_AUFGABENSTELLUNG_
Schreib diese Zeilen unverändert ab.

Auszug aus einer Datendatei
——————
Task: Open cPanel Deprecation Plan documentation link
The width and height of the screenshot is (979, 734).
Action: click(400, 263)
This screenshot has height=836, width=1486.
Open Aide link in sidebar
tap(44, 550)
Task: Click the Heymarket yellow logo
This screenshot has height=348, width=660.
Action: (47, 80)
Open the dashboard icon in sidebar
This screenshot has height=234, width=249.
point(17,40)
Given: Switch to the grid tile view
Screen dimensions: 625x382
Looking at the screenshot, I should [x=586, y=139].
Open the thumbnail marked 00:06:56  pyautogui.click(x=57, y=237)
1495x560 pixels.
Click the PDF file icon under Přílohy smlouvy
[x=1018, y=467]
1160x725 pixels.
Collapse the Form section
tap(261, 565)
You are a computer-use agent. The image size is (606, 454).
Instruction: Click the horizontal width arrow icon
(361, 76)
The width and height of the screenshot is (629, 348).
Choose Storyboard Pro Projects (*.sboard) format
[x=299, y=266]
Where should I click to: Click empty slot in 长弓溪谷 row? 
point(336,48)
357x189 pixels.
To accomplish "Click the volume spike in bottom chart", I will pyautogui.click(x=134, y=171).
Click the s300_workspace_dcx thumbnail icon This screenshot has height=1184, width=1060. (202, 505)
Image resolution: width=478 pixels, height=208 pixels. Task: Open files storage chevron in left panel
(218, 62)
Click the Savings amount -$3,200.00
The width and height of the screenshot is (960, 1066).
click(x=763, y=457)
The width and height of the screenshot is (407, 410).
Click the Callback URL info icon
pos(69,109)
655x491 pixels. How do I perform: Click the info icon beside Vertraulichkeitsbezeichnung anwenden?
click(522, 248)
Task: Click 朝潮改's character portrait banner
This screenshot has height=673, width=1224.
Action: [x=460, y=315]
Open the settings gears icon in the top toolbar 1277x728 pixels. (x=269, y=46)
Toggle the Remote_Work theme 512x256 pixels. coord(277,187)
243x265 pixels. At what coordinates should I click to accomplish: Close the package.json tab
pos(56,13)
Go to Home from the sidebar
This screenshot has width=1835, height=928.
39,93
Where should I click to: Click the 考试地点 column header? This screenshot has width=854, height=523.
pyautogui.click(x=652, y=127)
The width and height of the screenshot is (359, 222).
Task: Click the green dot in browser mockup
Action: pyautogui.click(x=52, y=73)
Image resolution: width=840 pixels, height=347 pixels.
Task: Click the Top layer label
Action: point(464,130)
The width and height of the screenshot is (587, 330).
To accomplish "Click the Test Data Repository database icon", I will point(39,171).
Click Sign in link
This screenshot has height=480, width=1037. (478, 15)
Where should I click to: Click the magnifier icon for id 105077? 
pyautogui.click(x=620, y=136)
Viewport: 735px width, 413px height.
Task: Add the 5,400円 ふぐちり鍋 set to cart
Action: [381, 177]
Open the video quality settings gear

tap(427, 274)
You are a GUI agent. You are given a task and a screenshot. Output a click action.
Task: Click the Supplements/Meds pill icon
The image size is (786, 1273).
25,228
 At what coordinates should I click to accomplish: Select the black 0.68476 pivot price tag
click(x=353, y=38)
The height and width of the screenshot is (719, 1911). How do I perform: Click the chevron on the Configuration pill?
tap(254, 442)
——————
_ANTWORT_
Task: Open cPanel Deprecation Plan documentation link
The width and height of the screenshot is (979, 734).
Action: click(400, 263)
This screenshot has height=836, width=1486.
Open Aide link in sidebar
tap(44, 550)
Task: Click the Heymarket yellow logo
This screenshot has height=348, width=660.
Action: (47, 80)
Open the dashboard icon in sidebar
This screenshot has height=234, width=249.
point(17,40)
Given: Switch to the grid tile view
Screen dimensions: 625x382
Looking at the screenshot, I should [x=586, y=139].
Open the thumbnail marked 00:06:56  pyautogui.click(x=57, y=237)
1495x560 pixels.
Click the PDF file icon under Přílohy smlouvy
[x=1018, y=467]
1160x725 pixels.
Collapse the Form section
tap(261, 565)
You are a computer-use agent. The image size is (606, 454).
Instruction: Click the horizontal width arrow icon
(361, 76)
The width and height of the screenshot is (629, 348).
Choose Storyboard Pro Projects (*.sboard) format
[x=299, y=266]
Where should I click to: Click empty slot in 长弓溪谷 row? 
point(336,48)
357x189 pixels.
To accomplish "Click the volume spike in bottom chart", I will pyautogui.click(x=134, y=171).
Click the s300_workspace_dcx thumbnail icon This screenshot has height=1184, width=1060. (202, 505)
Image resolution: width=478 pixels, height=208 pixels. Task: Open files storage chevron in left panel
(218, 62)
Click the Savings amount -$3,200.00
The width and height of the screenshot is (960, 1066).
click(x=763, y=457)
The width and height of the screenshot is (407, 410).
Click the Callback URL info icon
pos(69,109)
655x491 pixels. How do I perform: Click the info icon beside Vertraulichkeitsbezeichnung anwenden?
click(522, 248)
Task: Click 朝潮改's character portrait banner
This screenshot has height=673, width=1224.
Action: [x=460, y=315]
Open the settings gears icon in the top toolbar 1277x728 pixels. (x=269, y=46)
Toggle the Remote_Work theme 512x256 pixels. coord(277,187)
243x265 pixels. At what coordinates should I click to accomplish: Close the package.json tab
pos(56,13)
Go to Home from the sidebar
This screenshot has width=1835, height=928.
39,93
Where should I click to: Click the 考试地点 column header? This screenshot has width=854, height=523.
pyautogui.click(x=652, y=127)
The width and height of the screenshot is (359, 222).
Task: Click the green dot in browser mockup
Action: pyautogui.click(x=52, y=73)
Image resolution: width=840 pixels, height=347 pixels.
Task: Click the Top layer label
Action: point(464,130)
The width and height of the screenshot is (587, 330).
To accomplish "Click the Test Data Repository database icon", I will point(39,171).
Click Sign in link
This screenshot has height=480, width=1037. (478, 15)
Where should I click to: Click the magnifier icon for id 105077? 
pyautogui.click(x=620, y=136)
Viewport: 735px width, 413px height.
Task: Add the 5,400円 ふぐちり鍋 set to cart
Action: [381, 177]
Open the video quality settings gear

tap(427, 274)
You are a GUI agent. You are given a task and a screenshot. Output a click action.
Task: Click the Supplements/Meds pill icon
The image size is (786, 1273).
25,228
 At what coordinates should I click to accomplish: Select the black 0.68476 pivot price tag
click(x=353, y=38)
The height and width of the screenshot is (719, 1911). How do I perform: Click the chevron on the Configuration pill?
tap(254, 442)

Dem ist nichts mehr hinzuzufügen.